[[ PROVIDED MATERIAL, beginning ]]
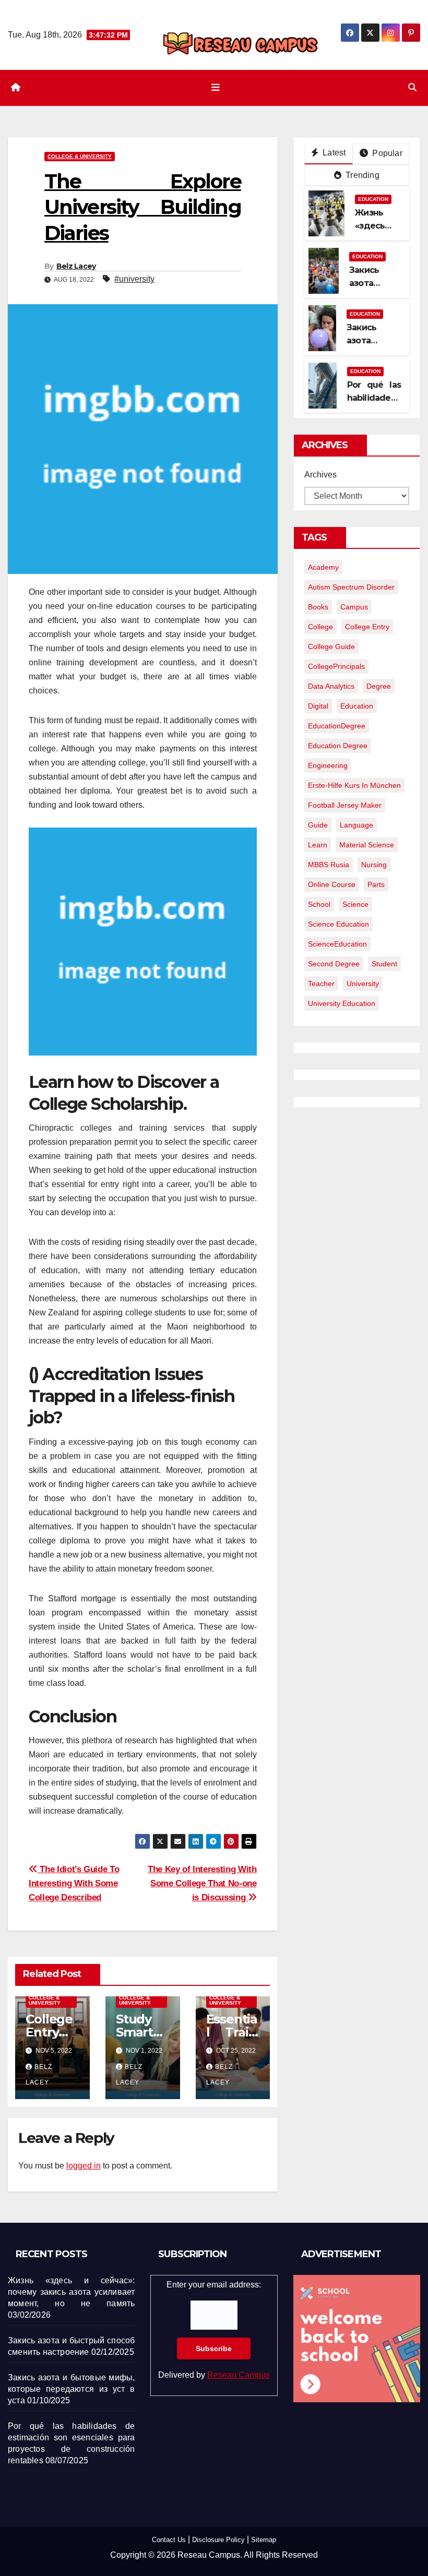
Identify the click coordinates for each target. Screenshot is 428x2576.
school (319, 904)
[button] (412, 87)
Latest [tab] (333, 152)
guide (318, 825)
[[ PROVIDED MATERIAL, end ]]
■ **TASK ITEM**
In the transcription, every picture is to be excluded and the records above given again exactly.

■ **TASK RESPONSE**
Identify the click coordinates for each target. Screenshot is 428x2576.
school (319, 904)
[button] (412, 87)
Latest [tab] (333, 152)
guide (318, 825)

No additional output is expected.